Original Image:          Binary Image:           Detected Contour:
                  
   ⬜⬜⬜⬜⬜             ⬜⬜⬜⬜⬜                ⬜⬜⬜⬜⬜
   ⬜🟦🟦🟧⬜             ⬜⬛⬛⬛⬜                ⬜🟢🟢🟢⬜
   ⬜🟦🟪🟪⬜    →        ⬜⬛⬛⬛⬜       →        ⬜🟢⬛🟢⬜
   ⬜🟪🟧🟧⬜             ⬜⬛⬛⬛⬜                ⬜🟢🟢🟢⬜
   ⬜⬜⬜⬜⬜             ⬜⬜⬜⬜⬜                ⬜⬜⬜⬜⬜

Retrieval Modes (cv2.RETR_*)

These determine which contours to retrieve:

1. cv2.RETR_EXTERNAL (what you're using):

   • Only retrieves the outermost contours

   • Ignores holes inside objects

   • Like drawing only around the outer edge of a donut, ignoring the hole

2. cv2.RETR_LIST:

   • Retrieves all contours without establishing any hierarchy

   • Like drawing around the outer edge of a donut AND its hole, but not relating them

3. cv2.RETR_TREE:

   • Retrieves all contours and organizes them in a hierarchy (parent-child relationships)
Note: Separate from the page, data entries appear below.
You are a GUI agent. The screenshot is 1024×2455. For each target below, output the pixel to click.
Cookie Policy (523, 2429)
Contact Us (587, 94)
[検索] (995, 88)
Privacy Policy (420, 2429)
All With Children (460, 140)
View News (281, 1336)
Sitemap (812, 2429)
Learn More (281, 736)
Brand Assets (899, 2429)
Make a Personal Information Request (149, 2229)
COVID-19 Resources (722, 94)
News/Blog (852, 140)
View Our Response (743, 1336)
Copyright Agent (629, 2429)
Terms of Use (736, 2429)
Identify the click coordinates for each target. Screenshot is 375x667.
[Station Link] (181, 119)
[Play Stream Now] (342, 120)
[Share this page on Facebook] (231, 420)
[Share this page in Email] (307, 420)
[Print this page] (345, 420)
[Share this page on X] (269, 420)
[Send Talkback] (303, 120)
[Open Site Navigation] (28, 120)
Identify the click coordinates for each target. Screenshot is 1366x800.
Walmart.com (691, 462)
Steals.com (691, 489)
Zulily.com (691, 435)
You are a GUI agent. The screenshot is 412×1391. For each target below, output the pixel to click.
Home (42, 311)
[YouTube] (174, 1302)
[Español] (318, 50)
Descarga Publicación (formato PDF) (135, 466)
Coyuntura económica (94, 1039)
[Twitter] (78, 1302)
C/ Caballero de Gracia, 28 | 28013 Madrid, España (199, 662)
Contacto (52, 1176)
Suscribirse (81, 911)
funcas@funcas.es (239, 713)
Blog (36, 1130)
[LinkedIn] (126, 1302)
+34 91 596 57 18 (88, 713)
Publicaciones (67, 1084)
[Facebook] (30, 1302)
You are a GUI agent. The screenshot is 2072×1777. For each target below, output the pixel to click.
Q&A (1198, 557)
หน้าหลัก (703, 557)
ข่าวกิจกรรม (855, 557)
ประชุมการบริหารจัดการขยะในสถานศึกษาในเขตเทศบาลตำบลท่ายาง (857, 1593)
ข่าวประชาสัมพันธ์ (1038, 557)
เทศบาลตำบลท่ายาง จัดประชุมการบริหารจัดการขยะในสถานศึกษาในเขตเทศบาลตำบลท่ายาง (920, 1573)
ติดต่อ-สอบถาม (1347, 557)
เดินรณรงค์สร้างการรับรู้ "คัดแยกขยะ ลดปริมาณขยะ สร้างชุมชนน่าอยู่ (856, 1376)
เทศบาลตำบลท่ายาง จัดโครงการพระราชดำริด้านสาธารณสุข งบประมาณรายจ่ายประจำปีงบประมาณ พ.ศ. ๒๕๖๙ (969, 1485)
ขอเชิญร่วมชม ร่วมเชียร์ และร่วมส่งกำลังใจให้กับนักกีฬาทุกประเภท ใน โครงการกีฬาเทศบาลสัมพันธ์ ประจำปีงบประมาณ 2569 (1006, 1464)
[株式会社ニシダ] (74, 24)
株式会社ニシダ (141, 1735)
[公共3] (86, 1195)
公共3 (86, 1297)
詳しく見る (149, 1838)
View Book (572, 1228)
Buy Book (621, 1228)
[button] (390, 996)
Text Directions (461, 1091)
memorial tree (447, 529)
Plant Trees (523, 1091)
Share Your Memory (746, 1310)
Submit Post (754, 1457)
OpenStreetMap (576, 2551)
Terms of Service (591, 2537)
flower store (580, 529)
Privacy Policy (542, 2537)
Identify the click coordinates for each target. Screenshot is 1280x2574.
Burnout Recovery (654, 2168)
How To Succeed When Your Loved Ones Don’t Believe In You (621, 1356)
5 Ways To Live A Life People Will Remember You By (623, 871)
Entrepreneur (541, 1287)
   • Like drawing around the donut's outer edge and identifying that the hole is "inside" or a "child" of the outer contour

4. cv2.RETR_CCOMP:

   • Retrieves all contours and organizes them in a two-level hierarchy

   • All external contours are top level, all contours of holes are second level

Approximation Methods (cv2.CHAIN_APPROX_*)

These determine how the contours are represented:

1. cv2.CHAIN_APPROX_SIMPLE (what you're using):

   • Compresses horizontal, vertical, and diagonal segments, keeping only their end points

   • For a square, it would store just 4 points (the corners) instead of all points along the perimeter

   • Memory efficient, good for most purposes

2. cv2.CHAIN_APPROX_NONE:

   • Stores absolutely all contour points

   • For a straight line, it would store all the pixels of the line

   • Uses more memory but preserves complete information

3. cv2.CHAIN_APPROX_TC89_L1 and cv2.CHAIN_APPROX_TC89_KCOS:

   • More advanced contour approximation methods

   • Use algorithms to further optimize the contour representation

AI Algorithms

KNN (K-Nearest Neighbors)

KNN is a simple algorithm that classifies data points based on the classes of their nearest neighbors. It is a non-parametric method, meaning it does not make any assumptions about the underlying data distribution. KNN is often used for classification tasks, but it can also be used for regression.

The algorithm works as follows:

1. Choose the number of neighbors (k).

2. For each data point, calculate the distance to all other points in the dataset.

3. Sort the distances and select the k nearest neighbors.